Animal’s Daily Paleo-anthropology News

Before I get into this, check out the latest installment of Blood and Gold over at Glibertarians!

Now then:  The picture of human origins just keeps getting more and more complicated.  Recently, in China, another ancient skull has been uncovered, and it appears to be something we haven’t seen before.

Skull of the ancient hominin from China. (Wu et al., Journal of Human Evolution, 2023)

An international team of scientists has described an ancient human fossil in China unlike any other hominin found before.

It resembles neither the lineage that split to form Neanderthals, nor Denisovans, nor us, suggesting our current version of the human family tree needs another branch.
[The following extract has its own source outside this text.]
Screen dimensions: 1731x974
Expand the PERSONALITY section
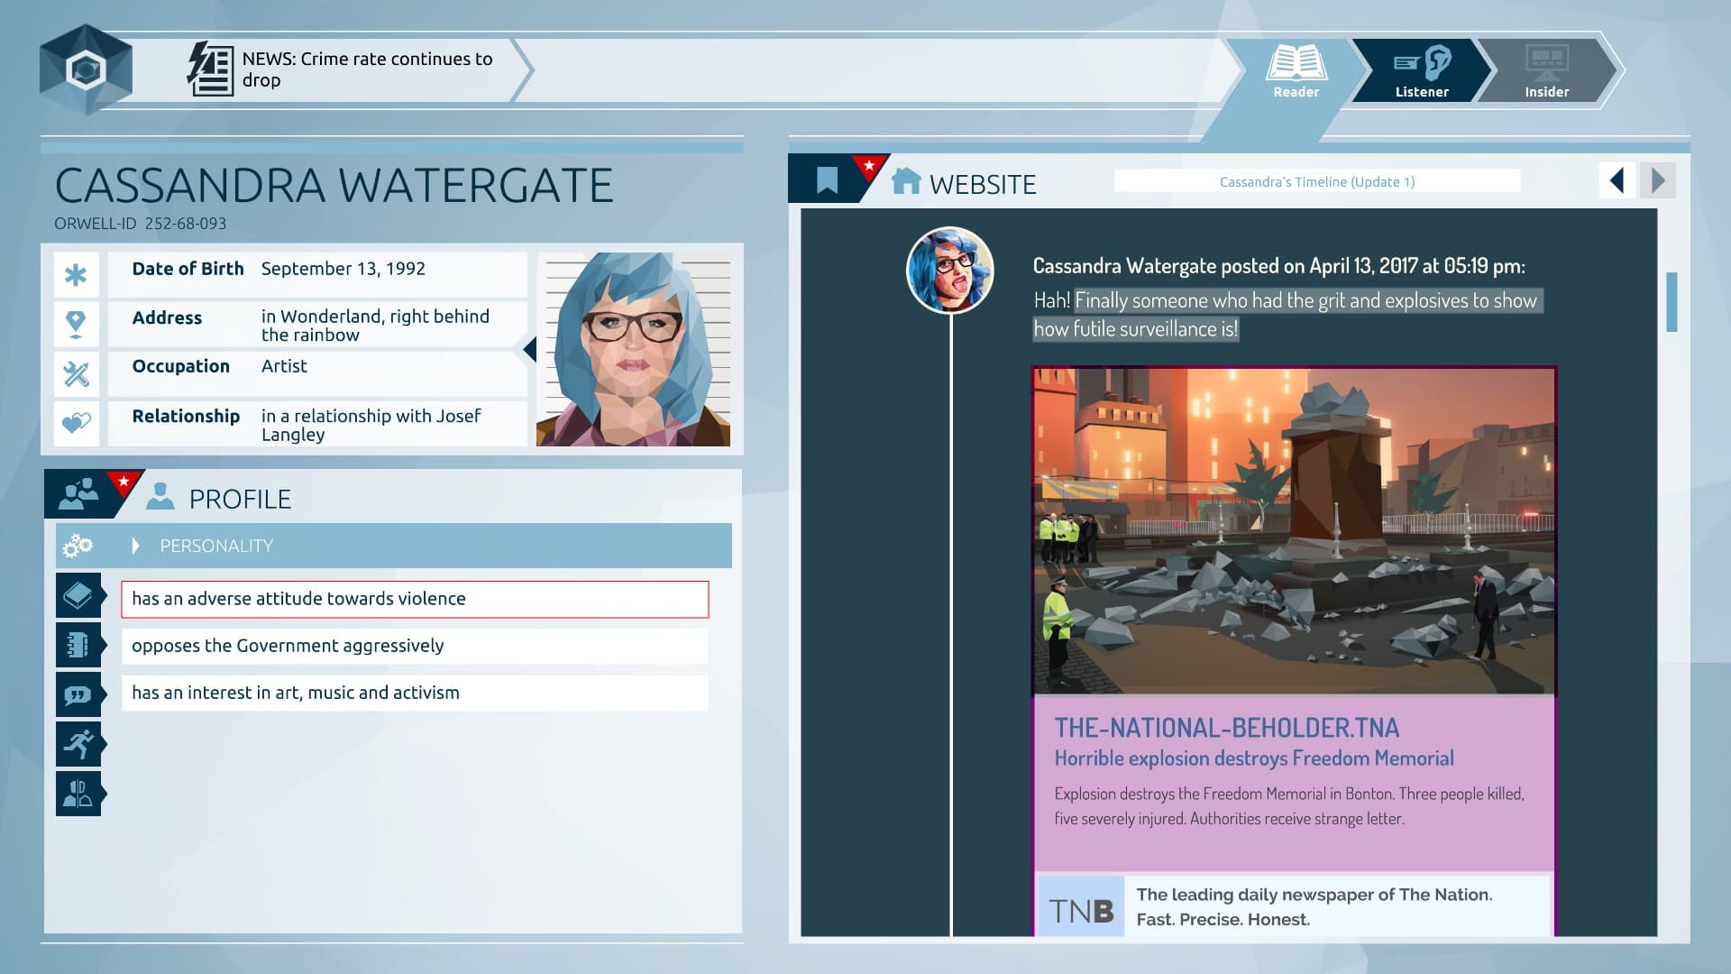click(216, 545)
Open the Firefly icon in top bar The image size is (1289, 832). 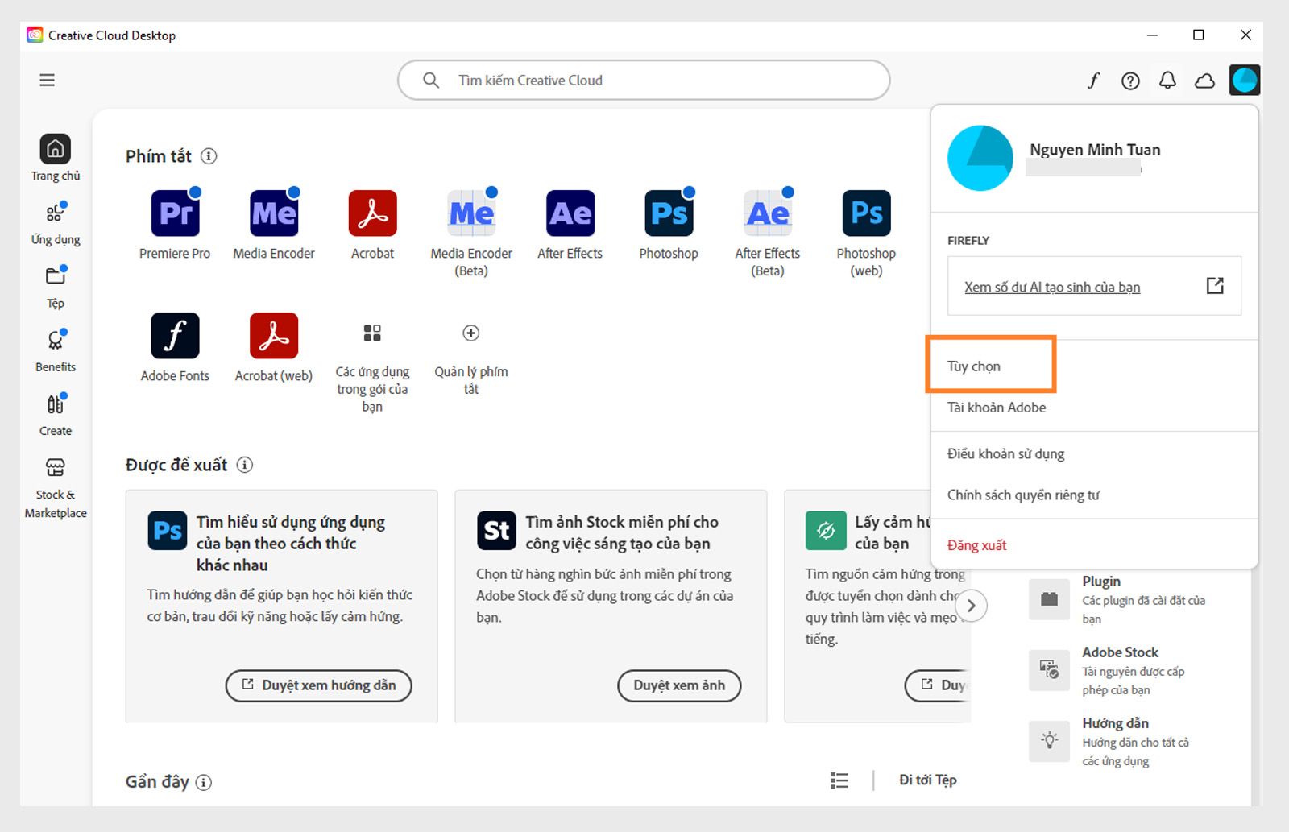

The jaw, skull, and leg bones belonging to this yet-to-be classified hominin, labeled HLD 6, were discovered in Hualongdong, in East Asia, in 2019. In the years since, experts at the Chinese Academy of Sciences (CAS) have struggled to match the remains to a known lineage.

The hominin’s face is similarly structured to that of the modern human lineage, which split from Homo erectus as far back as 750,000 years ago. But the individual’s lack of chin appears more like that of a Denisovan – an extinct species of ancient hominin in Asia that split from Neanderthals more than 400,000 years ago.

Here’s what that increasingly-complex picture of human evolution looks like given current evidence:

Family tree of early humans that may have lived in Eurasia more than 50,000 years ago. (Kay Prüfer et al., Nature, 2014)

This is fascinating stuff.

What’s amazing about all this, given the complexity of humans throughout history, is how little of this genetic diversity has been passed down to us.  While anyone whose ancestry is at least in part not sub-Saharan African has small percentages of either Neandertal or Denisovan DNA (or both) as large  mammals go, humans really don’t show much genetic diversity.

The entire picture hasn’t been revealed yet.  But what there is of it makes for interesting viewing.